Вскоре прибыл доктор Рист, и когда мать еще в прихожей с испугом сообщила ему, что у Йегера был удар, он поспешил всех успокоить и произнес небольшую юмористическую речь, уверяя, что все дело здесь в степени. Вот выпьет человек немножко, ну, так что у него язык заплетается, а люди говорят, у него паралич языка. Но в таком случае у всех мужчин, которых он, Рист, знает, уже было немало ударов! И у Йегера нет ничего серьезного, просто небольшой прилив крови — это часто бывает с людьми его комплекции.
Йегер к тому времени уже успел настолько оправиться, что потребовал вечером и себе стаканчик грога, конечно очень слабого. Так сидели они в густых клубах табачного дыма до половины второго ночи, рассказывали друг другу разные забавные истории про учения, обсуждали стати вороного жеребца, болтали и смеялись и без конца подливали себе жиденького грога.
Через несколько дней после визита Риста капитан сидел утром в кресле у своего пюпитра; в печке трещал веселый огонь, а он так усердно писал, что кляксы летели с гусиного пера.
Как обычно осенью, после длительного отсутствия у него накопилось немало писанины. На столе, обтянутом зеленым сукном, лежала норвежская грамматика, по которой занималась Теа. Она уже ответила урок, и теперь из коридора доносилось ее веселое пение. Затем на лестнице раздались шаги, и капитан услышал голос матери:
— Пройдите, пожалуйста, наверх, к капитану.
В дверь постучали.
— Добрый день. Что вам угодно?
Это пришел курьер от фогта. Одетый по-праздничному, он принес письмо, которое ему велено было отдать капитану в собственные руки.
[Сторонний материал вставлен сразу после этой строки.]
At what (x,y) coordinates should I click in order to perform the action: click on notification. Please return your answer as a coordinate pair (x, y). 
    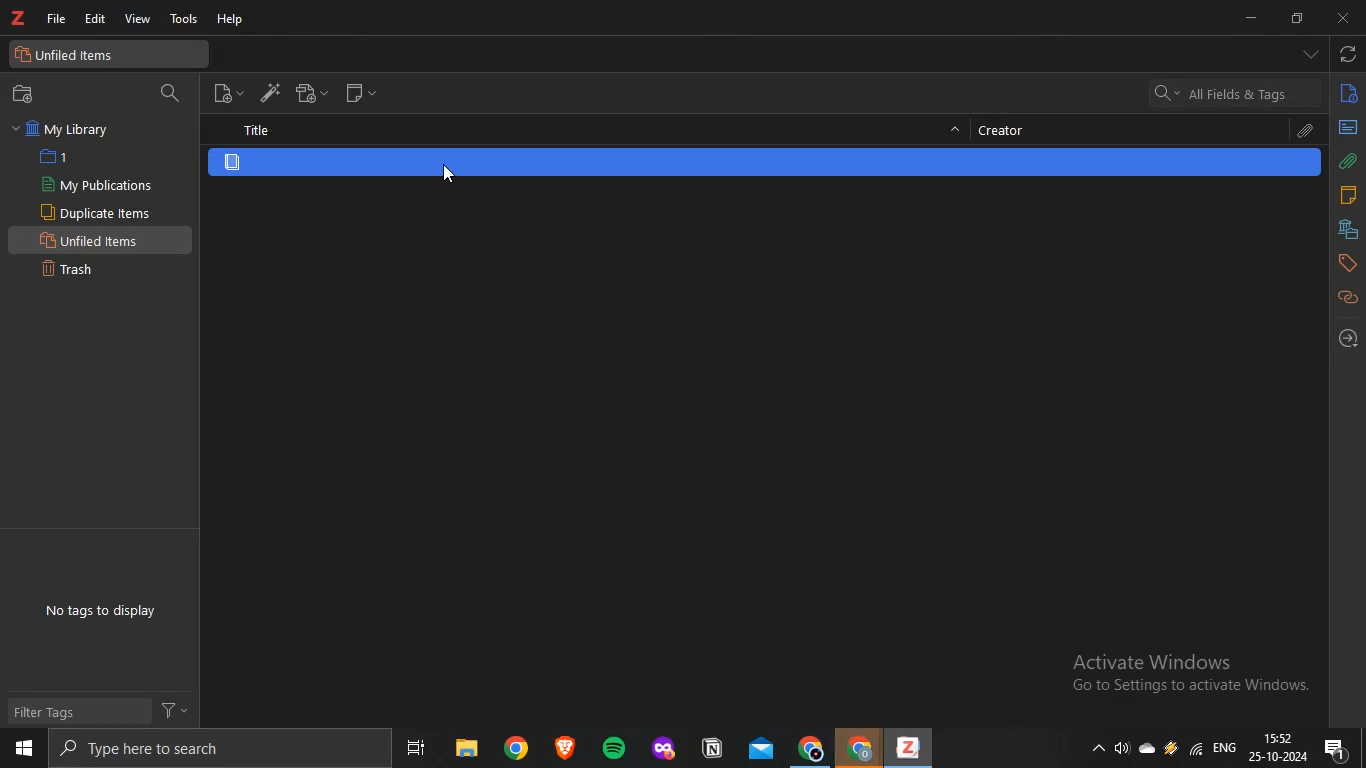
    Looking at the image, I should click on (1337, 748).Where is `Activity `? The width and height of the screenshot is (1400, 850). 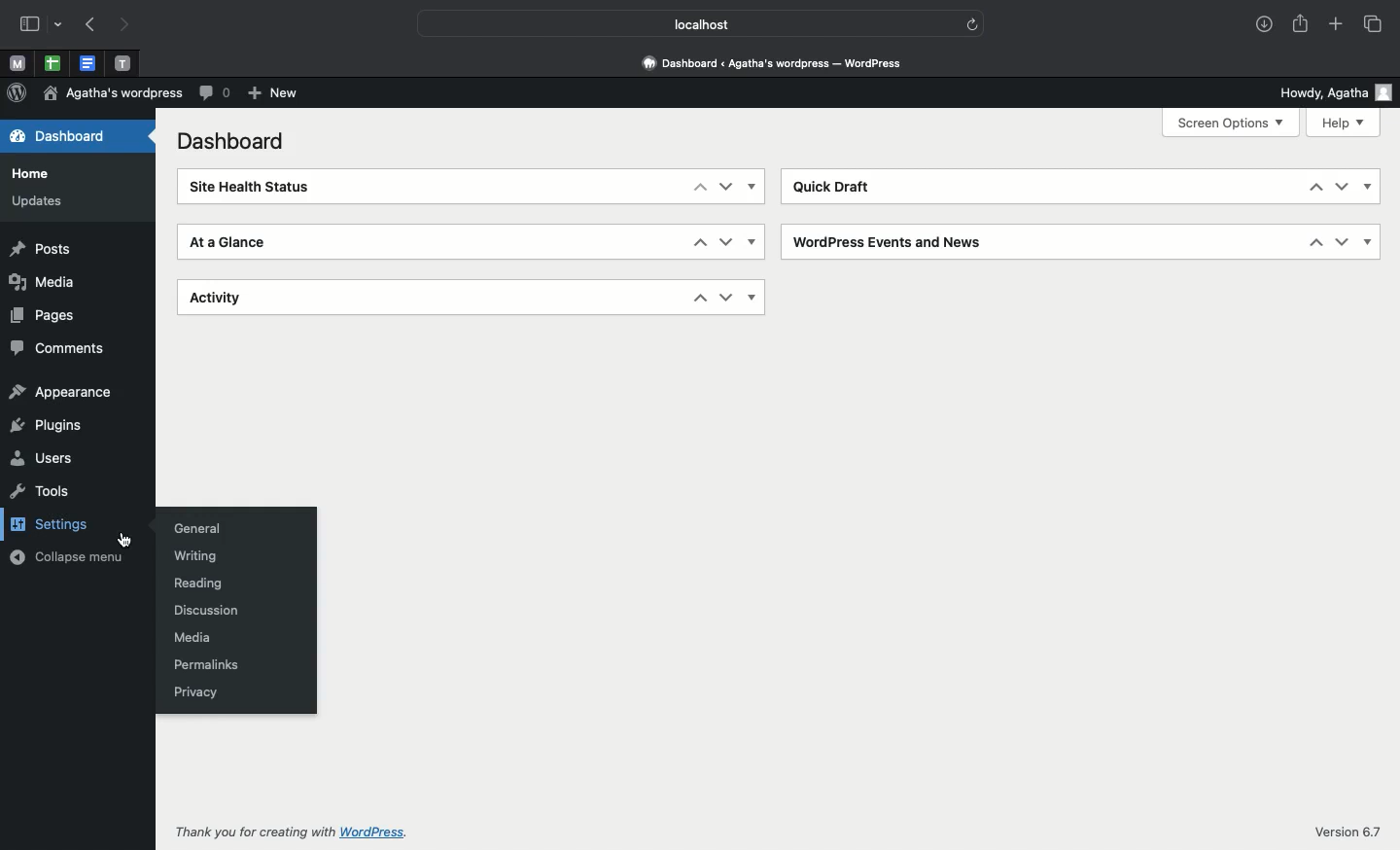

— Вот как?.. Велели ждать ответа? Ну ладно. Пойди пока на кухню, пусть тебе дадут перекусить, ну и выпить, конечно. Хм… хм…
Капитан откашлялся и, бросив на пюпитр запечатанное сургучом письмо, несколько раз прошелся по комнате.
— Наверное, сообщение о помолвке… А может быть, уже и приглашение на свадьбу.
Наконец он распечатал письмо и стоя быстро пробежал глазами первую страницу:
— Чертовски длинное вступление. Первая страница, вторая, вот на третьей… А… вот и главное.
Тыльной стороной руки, в которой он держал письмо, он похлопал по другой руке и наконец сел:
— Так… так… так… так…
Погруженный в свои мысли, он несколько раз прищелкнул пальцами, почесал за ухом и взъерошил парик:
— Нет, кто бы мог подумать? Кто бы только мог подумать?.. Значит, зря болтали про дочку Шарфенберга?
Он бросился к двери и распахнул ее, но потом опомнился и уже на цыпочках вышел на лестницу:
— Кто это там, в прихожей? Это ты, Теа?
Маленькая, плотная, кареглазая Теа взлетела по лестнице.
— Позови мать ко мне на минутку, — сказал он ей.
Теа посмотрела на отца — во всем его облике было что-то необычное.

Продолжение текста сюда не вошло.